In July 2014, the House of Lords Communications Committee (the Committee) published a report to inform and stimulate discussion on how the law should respond to offences committed using social media (the Report). The Report is particularly relevant to companies who operate websites with user-generated content and which attract high-risk users of social media, such as children.
The Report argues that current laws are "generally appropriate for the prosecution of" social media offences. However, it suggests website operators should do more to facilitate the enforcement of such laws, particularly through self-regulation.

A tougher approach to online policing?

The Report is a response to a sharp rise in reported social media abuse and numerous high profile cases involving individuals being abused on social media sites. For example, journalist Caroline Criado-Perez received ferocious abuse on Twitter, including threats of death, following her successful campaign to have a woman represented on a Bank of England note. The volume and velocity of online attacks has led to calls for a much tougher approach to online policing.

The House of Lords appointed the Committee to assess the adequacy of the current approach. The Committee was asked to consider the following issues:

  • whether the current criminal law is capable of adapting to the way in which people communicate on social media, given the speed of changes in technology;
  • if there are areas of overlap or gaps in the legislation, which means that categorising the social media offence is not always clear;
  • whether the sentences handed out for social media offences are known, consistent and appropriate and whether other approaches might be more effective; and
  • how, in responding to these issues, reform to the current package of legislation can strike an effective balance between victim protection and freedom of expression.

Self-regulation: the Report argues that "harmful acts committed using social media...are [not] new acts, they are acts already prohibited by the criminal law but committed in the new forum of social media." The Committee decided it was unnecessary to create new criminal offences for social media acts, or to update current law to prevent overlap. Instead, the Committee believes that self-regulation and policy interventions are preferable to deal with harmful online behaviour. As such, the Committee encourages website operators to improve their systems for identifying, reporting and preventing offences; further, website operators are advised to provide users with the tools to protect themselves against social media abuse and offences. More controversially, the Committee recommends that website operators should be required to establish the identity of their online users.

Cooperating with the police and guidance on prosecutions: the Report recommends extending the investigation period, from six months to a year, for social media cases so the police can obtain evidence from websites abroad. More onerously, the Committee also states that it would help if website operators were required to capture and retain evidence of the traffic on their sites during the equivalent period. Website operators are also encouraged to gather statistics on the scope of online offending, monitoring and user self-help. Furthermore, the Director of Public Prosecutions guidance on prosecuting social media offences was found to "appropriately" take account of freedom of expression.

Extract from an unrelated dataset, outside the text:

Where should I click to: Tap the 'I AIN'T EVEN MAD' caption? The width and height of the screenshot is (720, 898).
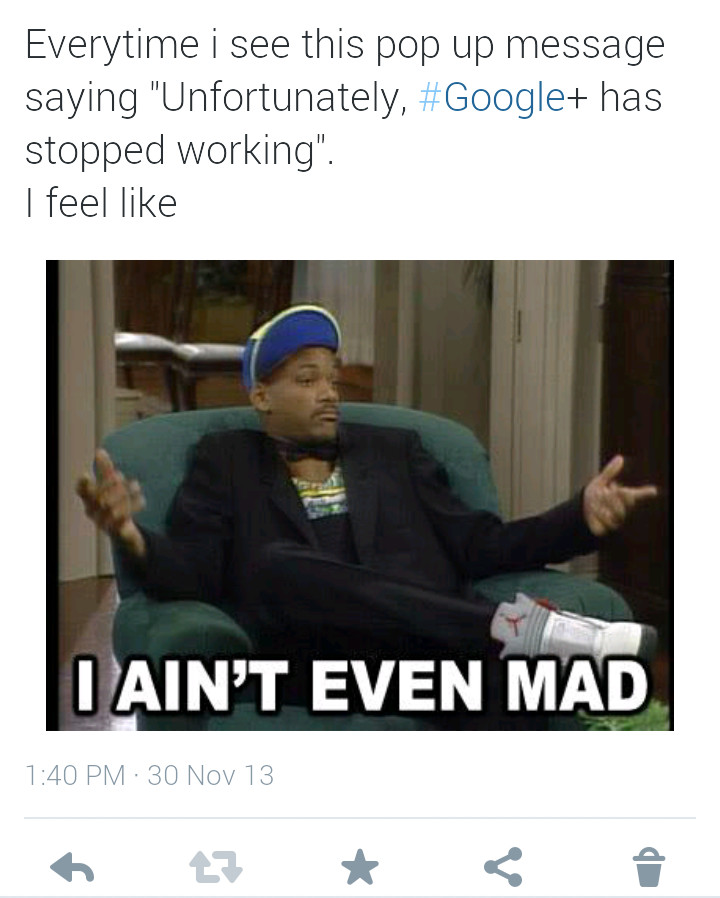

What should companies do to safeguard their websites?

It is essential that companies that encourage user-generated content on their websites have in place comprehensive social media policies that are enforced. This may include ensuring comments are moderated; creating a clear system for users to report abuses; identifying offences; collecting statistics on offences and responding to the negative reputational impact of social media offences on their websites. Companies should also consider whether users of their online forums have appropriate discretion to limit who sees and responds to their online presence — the vulnerability of children may require a greater degree of control on child-focused sites.

As noted above, the Committee recommends that website operators should verify and establish the identity of their online users. Naturally, if website operators implement this recommendation, they will need to ensure that their data protection policies are up to date.

Furthermore, companies should consider producing a separate policy for staff who may be at high risk of harassment and threats. Appropriate systems should be in place to support and protect staff in the face of menacing and demeaning online abuse.

Website operators can be grateful that the Committee did not recommend the enforcement of new statutory regulation upon them to deal with social media offences — and should be mindful that higher regulation of social media offences is less likely to occur if they comply with the recommendations of the Report.

The content of this article is intended to provide a general guide to the subject matter. Specialist advice should be sought about your specific circumstances.